_PASSAGE PROVIDED_

Cancellation is a saddle

Let's recall the big question: what are the learning dynamics of recurrent networks? We can suspect that the dynamics will still be saddle-to-saddle. But what are the saddles?

The answer is: saddles are the points in (W, b, c) parameter space where a pole and a zero cancel each other out, making the residue zero.

The reason comes from the product structure of residues. Recall that the residue factorises as $r_k = \alpha_k \beta_k$, where $\alpha_k$ is how strongly the readout $c$ observes mode $k$, and $\beta_k$ is how strongly the input $b$ excites it. The output depends on mode $k$ only through this product:

$$\hat{y}_t \;=\; \alpha_k\,\beta_k\;\phi_k(t) \;+\;\underbrace{\sum_{j \neq k} r_j\,\phi_j(t)}_{\text{other modes}},$$

where $\phi_k(t) = \sum_{s=0}^{t-1} p_k^{\,t-1-s}\, x_s$ is mode $k$'s response to the input — the input convolved with the pure exponential $p_k^{\,s}$ that mode $k$ rings at. (This is just the $r_k\,p_k^{\,s}$ term of the impulse response from the transfer-function section, applied to the input stream.)

For a moment let us restrict our attention to this one mode $k$, and consider what we should do holding the other modes fixed. Looking only at the $(\alpha_k, \beta_k)$ subspace, the squared-error loss for those parameters becomes

$$\mathcal{L}(\alpha_k,\,\beta_k) \;=\; \tfrac{1}{2}\bigl\|r_k^{\ast} - \alpha_k\,\beta_k\bigr\|^2 \;+\;\text{const},$$

where $r_k^{\ast}$ stands for the target residue — a single number summarising what the data wants mode $k$ to be. This loss is the recurrent analogue of what we see for feedforward networks, where the loss for mode $k$ is $\mathcal{L} = \frac{1}{2}\|\sigma^{\ast} - u\,v\|^2$ for a factorised singular value.

_EXERCISE TASK A_
Retype the stretch from "Cancellation is a" through "the residue zero." in the passage on saddles in recurrent network learning.
_EXERCISE TASK B_
Summarize the passage on saddles in recurrent network learning in two sentences.

_GIVEN INFORMATION_
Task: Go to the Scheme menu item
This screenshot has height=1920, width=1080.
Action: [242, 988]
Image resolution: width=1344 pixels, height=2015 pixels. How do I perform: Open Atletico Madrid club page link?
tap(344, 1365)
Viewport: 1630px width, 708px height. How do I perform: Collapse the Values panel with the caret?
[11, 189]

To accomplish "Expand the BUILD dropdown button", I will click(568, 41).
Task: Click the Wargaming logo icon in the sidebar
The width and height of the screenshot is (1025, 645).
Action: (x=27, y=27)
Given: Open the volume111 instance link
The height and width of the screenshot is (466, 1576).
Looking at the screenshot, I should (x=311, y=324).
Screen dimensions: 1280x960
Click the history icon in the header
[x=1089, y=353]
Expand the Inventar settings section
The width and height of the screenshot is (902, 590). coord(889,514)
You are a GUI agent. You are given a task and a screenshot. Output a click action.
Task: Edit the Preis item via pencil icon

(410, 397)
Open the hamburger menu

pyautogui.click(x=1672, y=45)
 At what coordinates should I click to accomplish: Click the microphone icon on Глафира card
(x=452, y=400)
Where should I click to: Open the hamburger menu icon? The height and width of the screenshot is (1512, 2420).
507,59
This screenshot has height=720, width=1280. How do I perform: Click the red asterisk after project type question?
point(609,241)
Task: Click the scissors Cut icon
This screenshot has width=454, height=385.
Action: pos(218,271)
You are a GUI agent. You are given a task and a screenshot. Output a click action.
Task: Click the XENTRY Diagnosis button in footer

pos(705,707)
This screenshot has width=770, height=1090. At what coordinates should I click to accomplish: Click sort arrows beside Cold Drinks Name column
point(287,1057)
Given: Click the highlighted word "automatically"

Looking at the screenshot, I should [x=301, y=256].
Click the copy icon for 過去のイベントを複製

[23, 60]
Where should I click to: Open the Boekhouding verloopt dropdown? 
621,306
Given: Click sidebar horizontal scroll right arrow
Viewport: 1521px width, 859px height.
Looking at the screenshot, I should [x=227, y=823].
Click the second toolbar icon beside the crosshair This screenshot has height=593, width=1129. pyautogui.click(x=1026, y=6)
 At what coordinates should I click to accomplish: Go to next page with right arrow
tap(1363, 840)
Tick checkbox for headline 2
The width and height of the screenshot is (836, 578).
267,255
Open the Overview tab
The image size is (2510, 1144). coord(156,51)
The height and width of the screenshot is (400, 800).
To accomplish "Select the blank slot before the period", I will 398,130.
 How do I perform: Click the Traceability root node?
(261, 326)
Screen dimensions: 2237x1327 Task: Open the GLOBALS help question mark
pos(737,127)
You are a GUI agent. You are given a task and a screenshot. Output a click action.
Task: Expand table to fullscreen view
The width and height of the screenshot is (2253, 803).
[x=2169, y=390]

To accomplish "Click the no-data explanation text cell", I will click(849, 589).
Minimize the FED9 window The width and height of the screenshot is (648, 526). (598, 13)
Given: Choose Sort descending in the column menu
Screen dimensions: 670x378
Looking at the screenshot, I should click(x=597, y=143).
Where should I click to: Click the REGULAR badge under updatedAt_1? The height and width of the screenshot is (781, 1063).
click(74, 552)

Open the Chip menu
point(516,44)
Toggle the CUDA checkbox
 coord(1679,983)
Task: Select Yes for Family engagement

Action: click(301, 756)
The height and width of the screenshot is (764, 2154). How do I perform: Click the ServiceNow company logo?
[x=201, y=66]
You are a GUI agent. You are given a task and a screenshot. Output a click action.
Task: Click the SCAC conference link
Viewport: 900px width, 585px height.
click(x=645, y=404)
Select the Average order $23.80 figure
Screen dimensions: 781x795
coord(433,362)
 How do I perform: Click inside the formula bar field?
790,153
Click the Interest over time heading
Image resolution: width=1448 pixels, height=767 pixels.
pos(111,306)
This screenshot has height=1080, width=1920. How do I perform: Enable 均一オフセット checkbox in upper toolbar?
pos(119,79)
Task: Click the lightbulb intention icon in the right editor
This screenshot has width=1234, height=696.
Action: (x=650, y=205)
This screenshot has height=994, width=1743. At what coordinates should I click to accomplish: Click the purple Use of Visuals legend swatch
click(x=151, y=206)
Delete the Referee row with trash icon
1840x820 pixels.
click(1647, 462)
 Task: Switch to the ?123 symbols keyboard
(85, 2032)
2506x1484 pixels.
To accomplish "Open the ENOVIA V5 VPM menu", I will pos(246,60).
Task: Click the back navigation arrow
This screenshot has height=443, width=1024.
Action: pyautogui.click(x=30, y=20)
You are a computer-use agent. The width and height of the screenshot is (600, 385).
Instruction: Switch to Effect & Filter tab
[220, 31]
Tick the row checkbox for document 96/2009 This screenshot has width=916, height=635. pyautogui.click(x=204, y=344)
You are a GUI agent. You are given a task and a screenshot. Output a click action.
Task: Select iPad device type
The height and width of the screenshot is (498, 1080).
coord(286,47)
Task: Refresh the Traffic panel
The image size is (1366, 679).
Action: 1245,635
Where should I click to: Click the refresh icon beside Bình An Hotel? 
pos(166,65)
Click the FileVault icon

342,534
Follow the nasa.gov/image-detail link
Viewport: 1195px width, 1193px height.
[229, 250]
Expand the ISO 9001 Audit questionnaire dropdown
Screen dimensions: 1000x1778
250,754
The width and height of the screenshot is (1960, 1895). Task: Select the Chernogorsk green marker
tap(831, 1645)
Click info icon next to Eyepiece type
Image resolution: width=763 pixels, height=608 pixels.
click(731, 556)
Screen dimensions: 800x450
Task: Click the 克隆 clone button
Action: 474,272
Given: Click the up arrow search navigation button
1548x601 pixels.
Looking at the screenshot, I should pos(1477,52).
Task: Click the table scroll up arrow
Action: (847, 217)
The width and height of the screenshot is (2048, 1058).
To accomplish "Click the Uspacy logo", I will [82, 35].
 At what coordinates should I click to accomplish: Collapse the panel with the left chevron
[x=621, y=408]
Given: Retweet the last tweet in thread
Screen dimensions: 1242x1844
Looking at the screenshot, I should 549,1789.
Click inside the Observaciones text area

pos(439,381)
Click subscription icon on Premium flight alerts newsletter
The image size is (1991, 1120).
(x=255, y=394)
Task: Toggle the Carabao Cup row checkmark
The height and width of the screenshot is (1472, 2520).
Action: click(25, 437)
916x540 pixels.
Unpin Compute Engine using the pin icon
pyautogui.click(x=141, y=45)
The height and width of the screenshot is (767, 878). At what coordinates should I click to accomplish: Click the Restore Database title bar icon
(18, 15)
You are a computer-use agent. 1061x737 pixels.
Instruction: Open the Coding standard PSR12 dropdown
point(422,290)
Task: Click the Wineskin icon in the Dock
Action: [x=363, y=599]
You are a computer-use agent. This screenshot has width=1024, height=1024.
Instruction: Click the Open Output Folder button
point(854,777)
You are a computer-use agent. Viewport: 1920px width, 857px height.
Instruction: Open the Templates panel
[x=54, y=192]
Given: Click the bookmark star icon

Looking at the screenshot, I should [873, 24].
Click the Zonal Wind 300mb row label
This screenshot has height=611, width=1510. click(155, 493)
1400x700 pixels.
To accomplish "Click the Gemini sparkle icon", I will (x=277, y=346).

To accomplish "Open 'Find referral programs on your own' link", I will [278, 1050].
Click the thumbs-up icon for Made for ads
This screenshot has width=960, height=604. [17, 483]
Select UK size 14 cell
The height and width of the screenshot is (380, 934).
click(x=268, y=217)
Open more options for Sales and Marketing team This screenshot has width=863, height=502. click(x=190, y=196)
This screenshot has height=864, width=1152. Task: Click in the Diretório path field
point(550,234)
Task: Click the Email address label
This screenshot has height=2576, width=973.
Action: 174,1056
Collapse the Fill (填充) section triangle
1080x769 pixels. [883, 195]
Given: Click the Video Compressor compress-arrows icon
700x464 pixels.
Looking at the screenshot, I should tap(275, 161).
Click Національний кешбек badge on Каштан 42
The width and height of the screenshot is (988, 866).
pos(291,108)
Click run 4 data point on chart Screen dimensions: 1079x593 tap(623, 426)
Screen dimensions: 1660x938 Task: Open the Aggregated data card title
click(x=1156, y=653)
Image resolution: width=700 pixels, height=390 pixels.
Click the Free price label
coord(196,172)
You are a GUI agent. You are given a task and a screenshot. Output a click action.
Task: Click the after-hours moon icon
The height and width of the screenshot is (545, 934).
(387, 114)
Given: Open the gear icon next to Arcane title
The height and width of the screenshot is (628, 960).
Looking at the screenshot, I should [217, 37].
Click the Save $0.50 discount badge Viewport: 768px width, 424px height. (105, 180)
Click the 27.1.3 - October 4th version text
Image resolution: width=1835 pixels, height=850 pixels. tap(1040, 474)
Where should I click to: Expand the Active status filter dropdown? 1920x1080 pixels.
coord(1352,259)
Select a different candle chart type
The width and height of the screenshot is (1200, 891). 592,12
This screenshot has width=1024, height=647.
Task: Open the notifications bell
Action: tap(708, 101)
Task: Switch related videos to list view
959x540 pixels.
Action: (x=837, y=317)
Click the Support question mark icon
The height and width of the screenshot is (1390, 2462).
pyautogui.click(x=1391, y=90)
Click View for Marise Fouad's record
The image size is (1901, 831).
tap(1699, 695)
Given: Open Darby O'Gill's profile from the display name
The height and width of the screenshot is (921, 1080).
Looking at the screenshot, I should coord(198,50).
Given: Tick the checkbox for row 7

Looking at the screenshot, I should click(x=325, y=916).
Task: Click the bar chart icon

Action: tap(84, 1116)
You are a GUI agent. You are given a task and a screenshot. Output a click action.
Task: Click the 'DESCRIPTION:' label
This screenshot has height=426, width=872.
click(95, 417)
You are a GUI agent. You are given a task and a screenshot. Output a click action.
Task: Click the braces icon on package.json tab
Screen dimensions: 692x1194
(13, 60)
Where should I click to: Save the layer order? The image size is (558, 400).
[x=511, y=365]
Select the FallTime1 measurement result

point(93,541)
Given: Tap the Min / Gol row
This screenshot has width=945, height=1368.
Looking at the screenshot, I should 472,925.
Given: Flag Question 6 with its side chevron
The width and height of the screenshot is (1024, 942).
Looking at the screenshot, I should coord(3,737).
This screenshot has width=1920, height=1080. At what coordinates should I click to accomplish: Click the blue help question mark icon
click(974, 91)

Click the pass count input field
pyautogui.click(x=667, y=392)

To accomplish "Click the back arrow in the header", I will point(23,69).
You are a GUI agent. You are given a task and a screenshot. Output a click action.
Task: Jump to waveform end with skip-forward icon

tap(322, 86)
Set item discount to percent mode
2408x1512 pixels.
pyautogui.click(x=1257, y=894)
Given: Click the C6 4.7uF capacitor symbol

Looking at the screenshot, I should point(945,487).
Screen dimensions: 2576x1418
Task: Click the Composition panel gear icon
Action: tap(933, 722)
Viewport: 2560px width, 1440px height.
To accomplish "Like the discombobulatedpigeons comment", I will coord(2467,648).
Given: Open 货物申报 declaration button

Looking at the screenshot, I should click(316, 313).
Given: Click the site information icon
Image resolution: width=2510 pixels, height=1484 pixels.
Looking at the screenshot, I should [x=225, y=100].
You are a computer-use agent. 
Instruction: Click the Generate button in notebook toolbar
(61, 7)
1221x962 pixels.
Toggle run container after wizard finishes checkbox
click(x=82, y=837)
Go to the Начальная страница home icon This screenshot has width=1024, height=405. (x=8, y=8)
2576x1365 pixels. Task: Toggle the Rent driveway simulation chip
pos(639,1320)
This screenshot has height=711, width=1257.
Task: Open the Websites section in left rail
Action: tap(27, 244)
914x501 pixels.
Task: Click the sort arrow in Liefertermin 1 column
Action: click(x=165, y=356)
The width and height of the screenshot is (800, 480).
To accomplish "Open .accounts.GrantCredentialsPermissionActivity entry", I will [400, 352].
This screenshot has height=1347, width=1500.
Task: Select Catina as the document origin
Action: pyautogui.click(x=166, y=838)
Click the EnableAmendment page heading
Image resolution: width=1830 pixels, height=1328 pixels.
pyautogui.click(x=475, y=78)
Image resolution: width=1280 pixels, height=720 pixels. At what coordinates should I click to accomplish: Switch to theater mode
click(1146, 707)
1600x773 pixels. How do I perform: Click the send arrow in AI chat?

_TASK RESPONSE A_
Cancellation is a saddle

Let's recall the big question: what are the learning dynamics of recurrent networks? We can suspect that the dynamics will still be saddle-to-saddle. But what are the saddles?

The answer is: saddles are the points in (W, b, c) parameter space where a pole and a zero cancel each other out, making the residue zero.

_TASK RESPONSE B_
Saddles in the learning dynamics of recurrent networks are the points in (W, b, c) parameter space where a pole and a zero cancel each other out, making the residue zero. This follows from the residue being a product of how strongly the readout observes a mode and how strongly the input excites it, so with the other modes held fixed, the loss for one mode is half the squared gap between a target residue and that product, the recurrent analogue of the feedforward case.